Investors looking toward 2026 can expect continued robust spending in artificial intelligence (AI), which is anticipated to sustain high levels of investment in the semiconductor industry. Following recommendations to purchase three key chip stocks in 2025, those who acted on the advice likely enjoyed significant returns. Nvidia, Taiwan Semiconductor Manufacturing, and ASML Holding emerged as top performers, each playing distinct roles in the supply chain of the chip manufacturing process.
Despite being the “worst” performer among the trio, Nvidia saw a remarkable 39% uptick in its stock price. Meanwhile, Taiwan Semiconductor and ASML achieved even higher gains, soaring by 54%. This raises a pressing question for investors: should they hold onto these stocks or consider adding more to their portfolios for the forthcoming year?
Nvidia specializes in designing graphics processing units (GPUs), a critical component for running generative AI workloads. The demand for these chips has surged, offering unprecedented growth opportunities. However, while Nvidia excels in design, it does not manufacture chips, a task handled by Taiwan Semiconductor. This company provides foundry services, allowing clients to submit designs that Taiwan Semiconductor then produces. This model fosters a neutral environment, enabling the foundry to avoid direct competition with designers like Nvidia.
The chip manufacturing process is complex and requires advanced machinery, mainly produced by ASML, which specializes in extreme ultraviolet lithography machines. These machines are essential for etching the minute electrical pathways on modern chips, and ASML remains the only player with this advanced technology. As long as the demand for chips continues to escalate, ASML’s position guarantees its growth.

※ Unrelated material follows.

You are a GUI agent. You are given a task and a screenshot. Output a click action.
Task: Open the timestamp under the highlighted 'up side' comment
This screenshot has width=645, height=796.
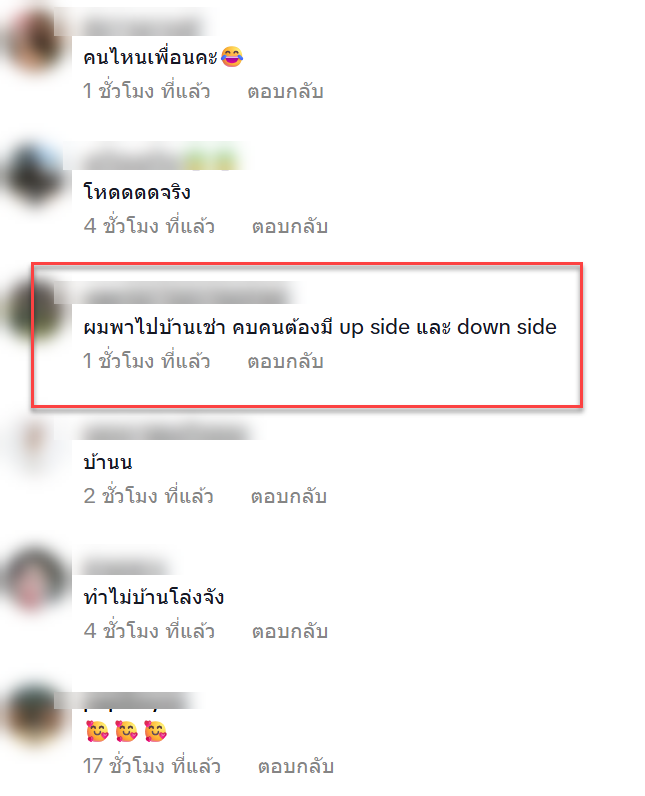(146, 361)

As analysts assess the future growth potential of these companies, projections indicate varying rates: Nvidia is expected to grow by 51%, Taiwan Semiconductor by 31%, and ASML by 15% in the next fiscal year. Notably, these companies have differing valuations—ASML is currently trading at 34 times forward earnings, contrasted with Nvidia at 25 times and Taiwan Semiconductor at 21 times. This disparity highlights a concern regarding ASML’s valuation, making it appear relatively expensive for its anticipated slower growth compared to its peers.
Taking these factors into account, many investors may find better opportunities in Nvidia and Taiwan Semiconductor for 2026, sidelining ASML despite its strong performance potential. The rapidly evolving semiconductor landscape stands as a critical area for investment as companies navigate the implications of rising technology demands.